Single by Jack Ingram

from the album This Is It
- Released: November 24, 2007
- Genre: Country
- Length: 3:24
- Label: Big Machine
- Songwriter(s): Jeremy Stover, John Kennedy, Jamie Paulin
- Producer(s): Jeremy Stover

Jack Ingram singles chronology
| "Measure of a Man" (2007) | "Maybe She'll Get Lonely" (2007) | "That's a Man" (2008) |

= Maybe She'll Get Lonely =

"Maybe She'll Get Lonely" is a song recorded by American country music artist Jack Ingram. It was released in November 2007 as the third single from the album This Is It. The song reached #24 on the Billboard Hot Country Songs chart. The song was written by Jeremy Stover, John Kennedy and Jamie Paulin.

■ **SHORT EXERCISE 1**
Condense the paragraph in the song page that begins "\"Maybe She'll Get Lonely\" is a song recorded" into a short bulleted list that keeps its main facts.
■ **SHORT EXERCISE 2**
Duplicate the song page word for word, from "Jack Ingram singles" to "and Jamie Paulin.".

Target pointing data
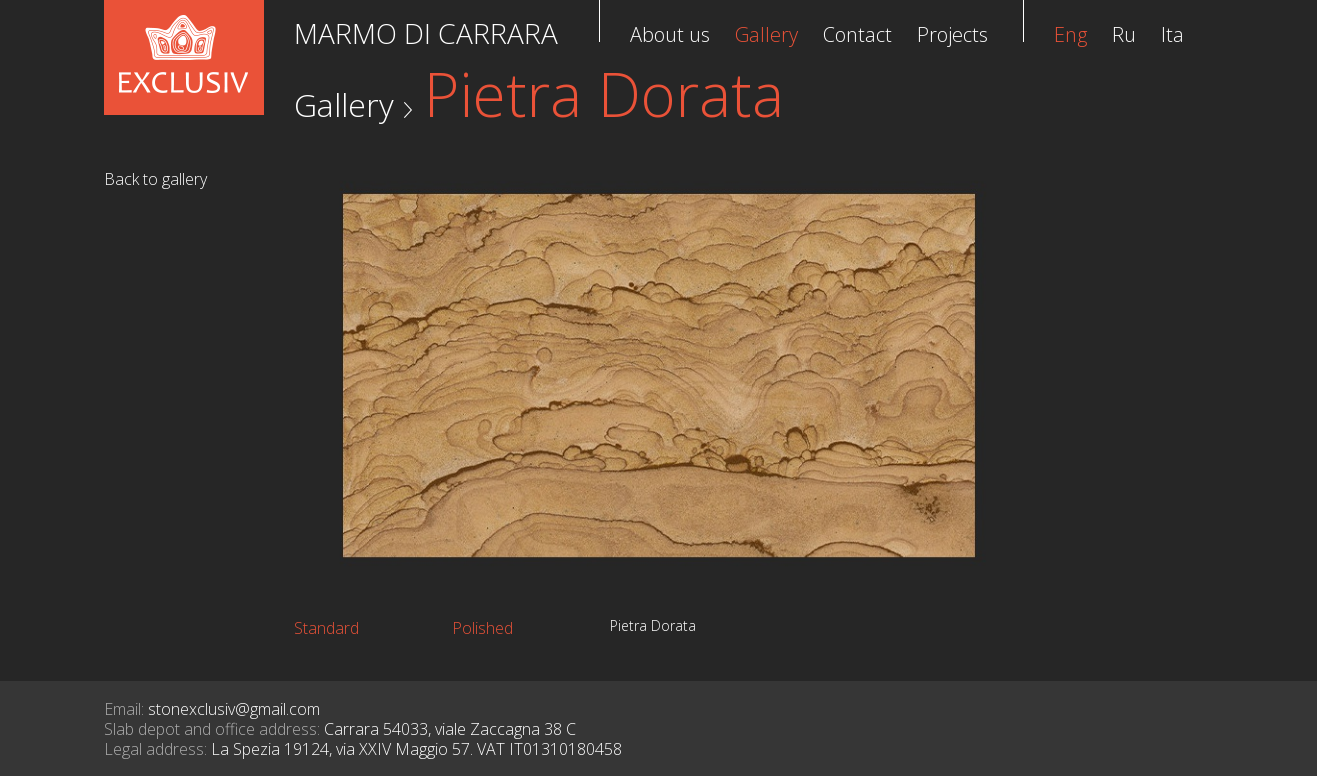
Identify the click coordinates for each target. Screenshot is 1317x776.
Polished (482, 628)
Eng (1070, 34)
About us (670, 34)
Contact (857, 34)
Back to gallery (155, 179)
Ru (1124, 34)
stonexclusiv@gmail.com (234, 709)
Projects (952, 34)
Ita (1172, 34)
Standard (326, 628)
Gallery (344, 104)
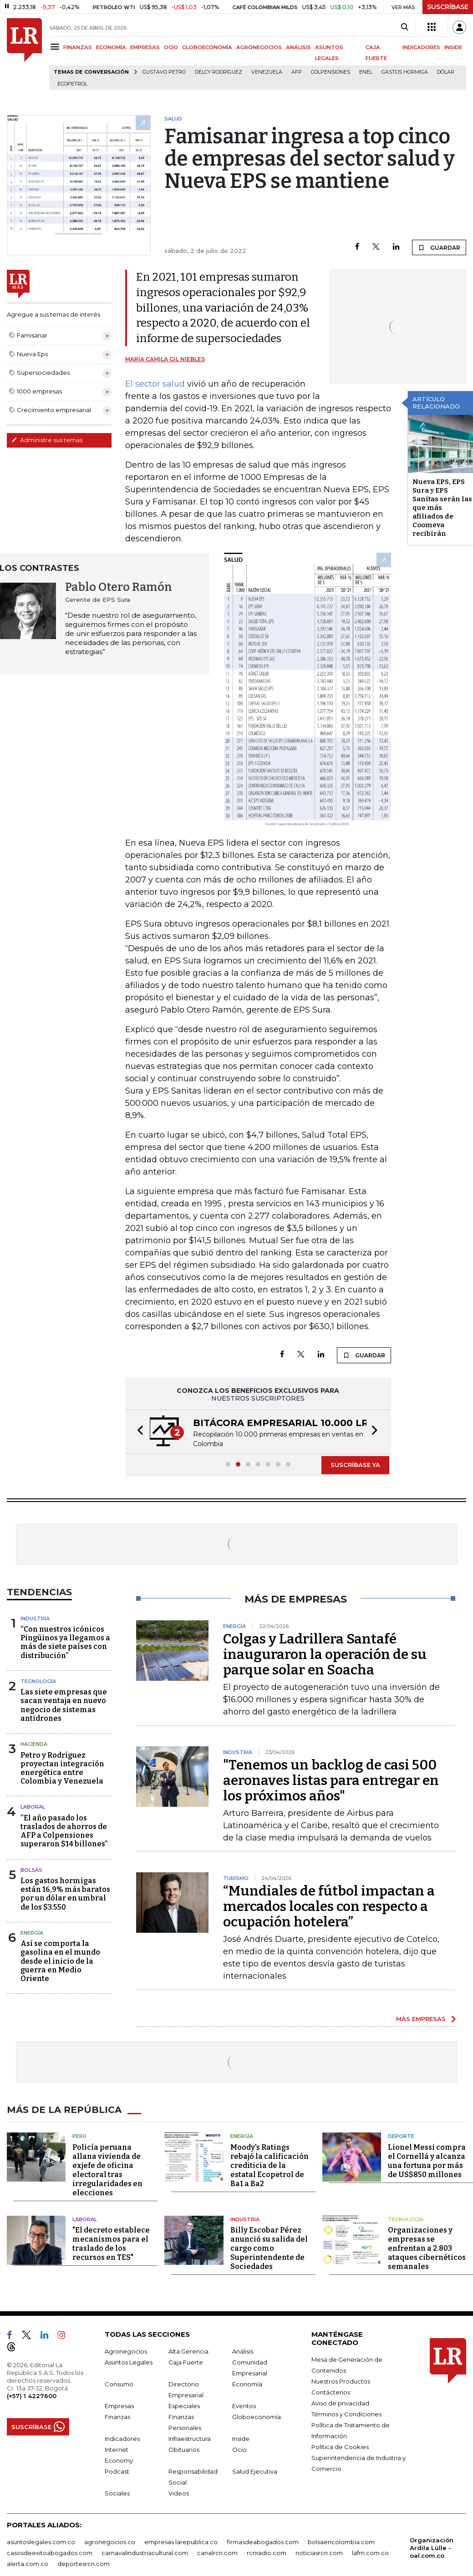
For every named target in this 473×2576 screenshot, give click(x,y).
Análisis (242, 2351)
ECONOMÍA (111, 47)
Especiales (184, 2406)
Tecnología (38, 1681)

■ **EXERCISE OUTPUT 1**
- Recorded by American country artist Jack Ingram
- Released in November 2007 as the third single from the album This Is It
- Peaked at #24 on the Billboard Hot Country Songs chart
- Written by Jeremy Stover, John Kennedy and Jamie Paulin

■ **EXERCISE OUTPUT 2**
Jack Ingram singles chronology
| "Measure of a Man" (2007) | "Maybe She'll Get Lonely" (2007) | "That's a Man" (2008) |

= Maybe She'll Get Lonely =

"Maybe She'll Get Lonely" is a song recorded by American country music artist Jack Ingram. It was released in November 2007 as the third single from the album This Is It. The song reached #24 on the Billboard Hot Country Songs chart. The song was written by Jeremy Stover, John Kennedy and Jamie Paulin.